• **TASK TO COMPLETE**:
Rewrite everything from the line containing "Enable the issue key validation checkbox" down through the end of the items, replacing "checkbox" with "check box" and changing nothing else. Leave the pictures out of your answer.

• **PROVIDED DATA**:

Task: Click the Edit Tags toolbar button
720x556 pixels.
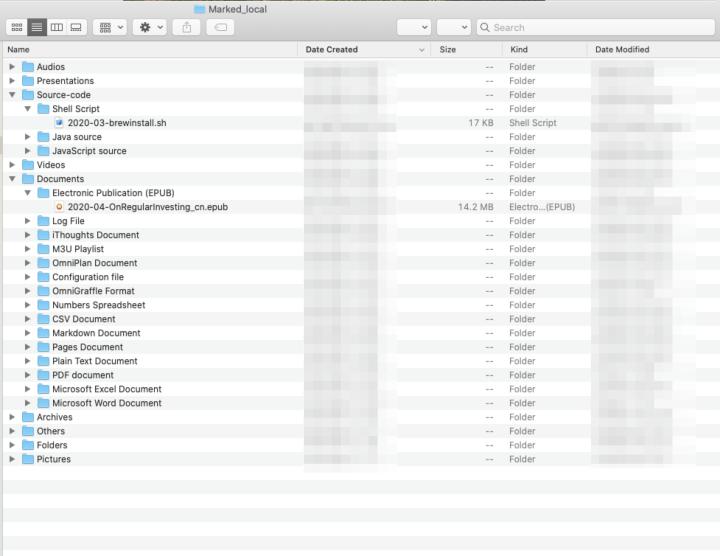Action: (220, 28)
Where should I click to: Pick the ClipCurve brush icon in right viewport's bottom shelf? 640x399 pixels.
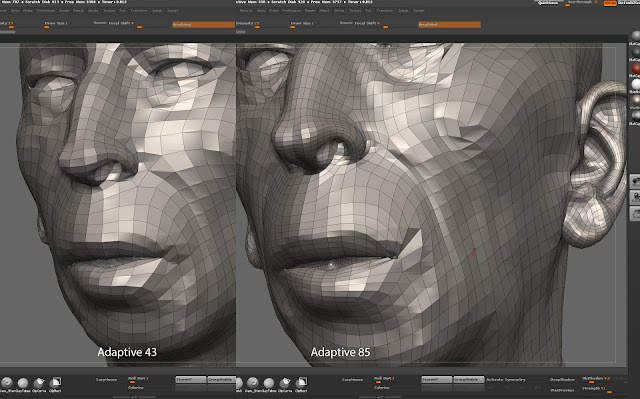coord(285,382)
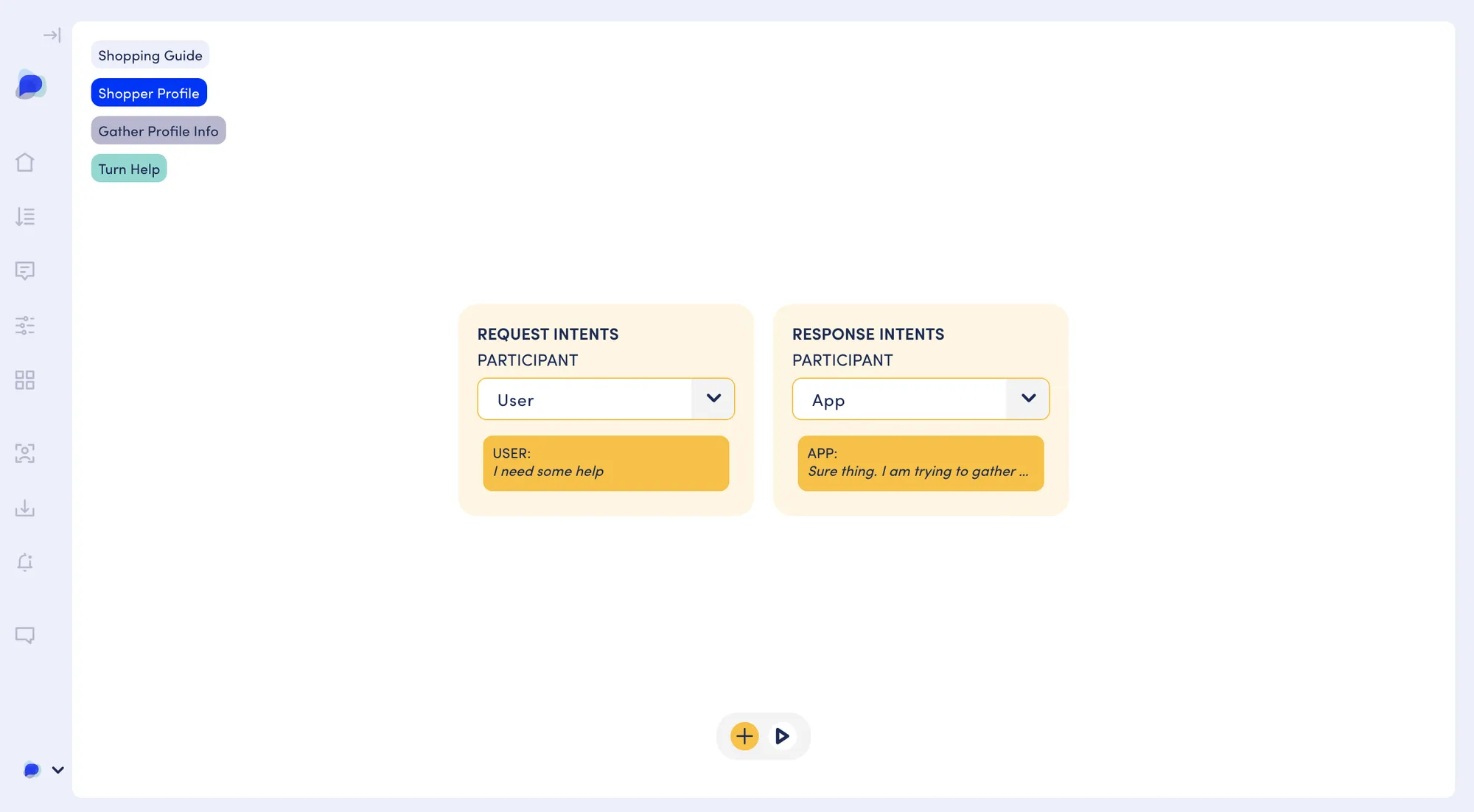Click the yellow plus add button
This screenshot has height=812, width=1474.
click(x=744, y=736)
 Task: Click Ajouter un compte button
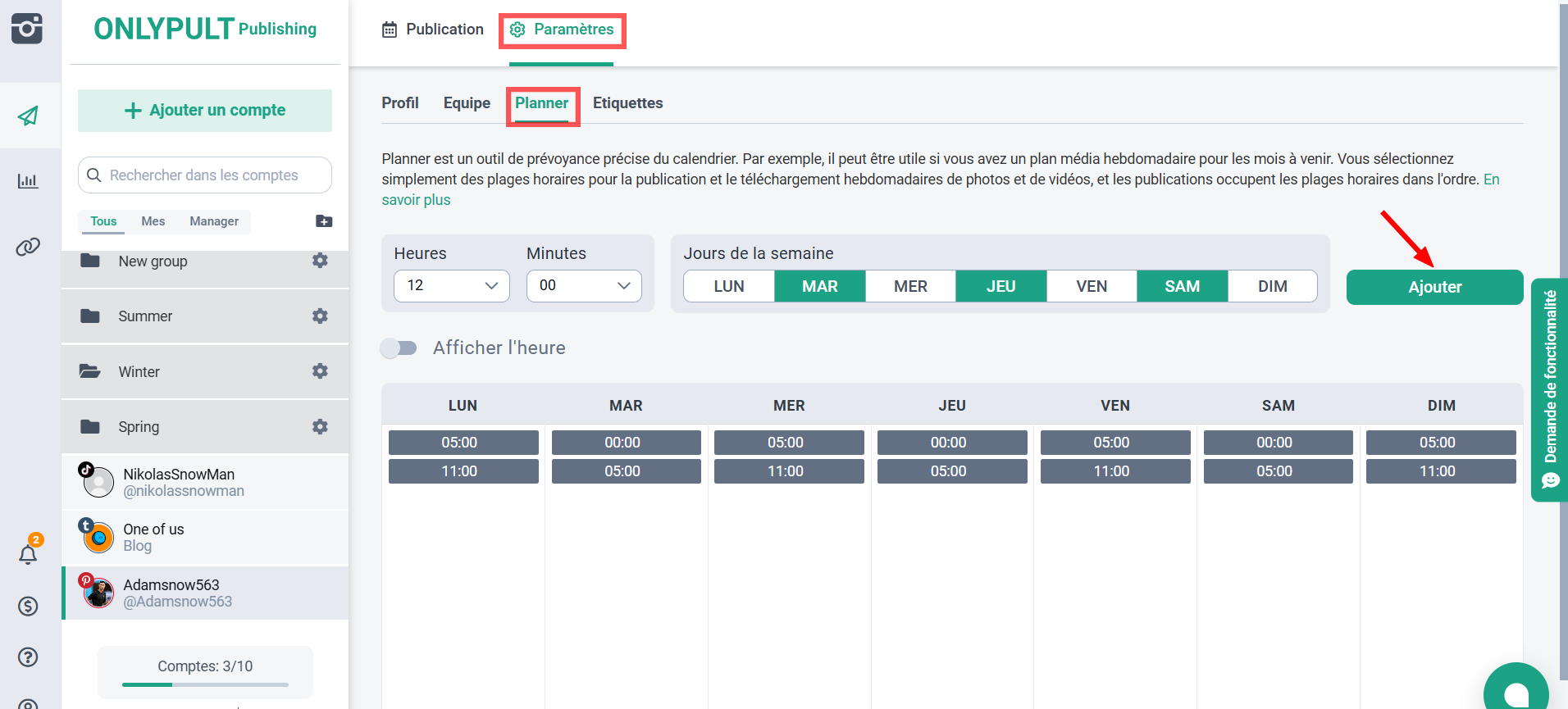click(x=205, y=111)
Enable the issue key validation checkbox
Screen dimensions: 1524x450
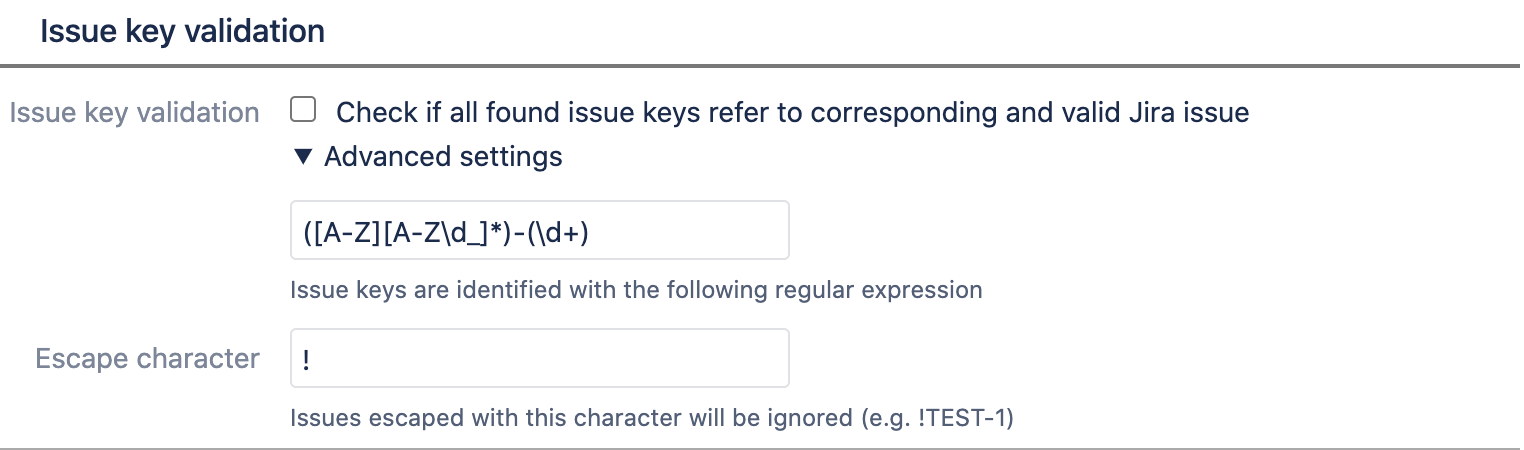click(x=303, y=110)
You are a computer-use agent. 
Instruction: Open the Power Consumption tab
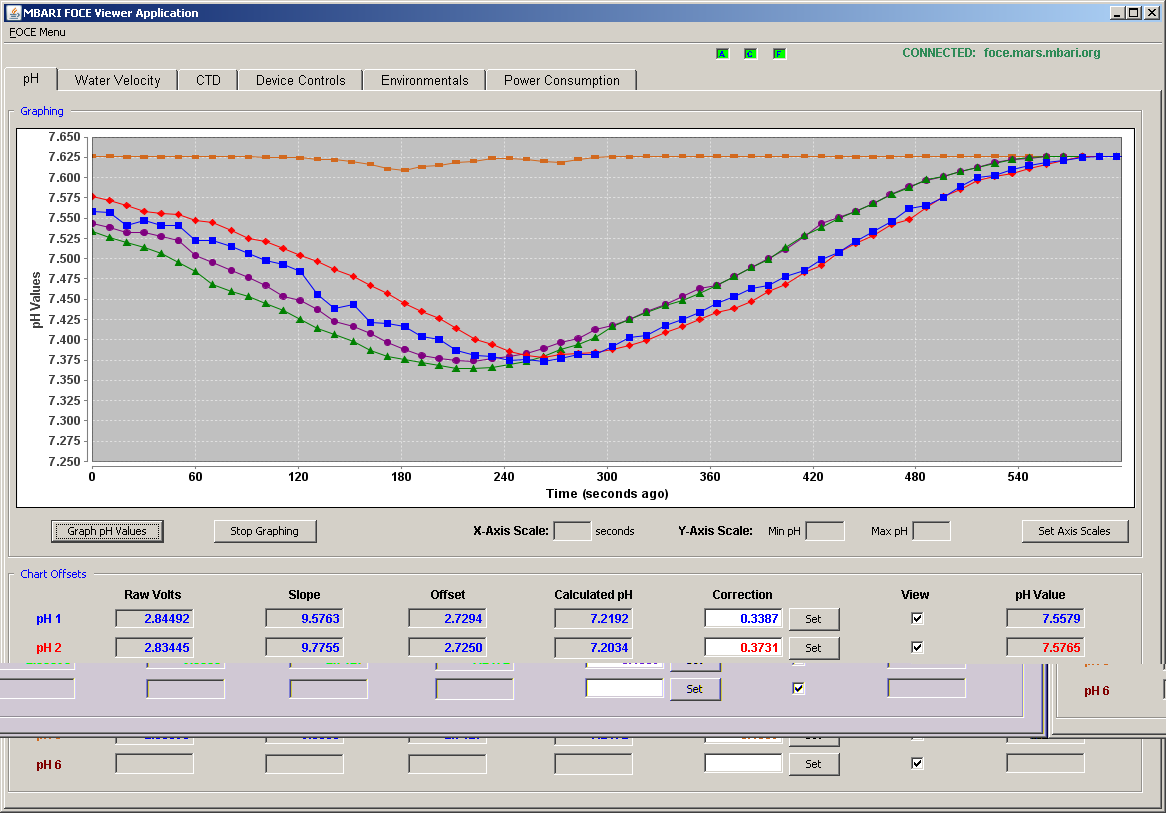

• **REPLY**:
Enable the issue key validation check box
Screen dimensions: 1524x450
click(x=303, y=110)
You are a computer-use agent. 
Instruction: Open the Power Consumption tab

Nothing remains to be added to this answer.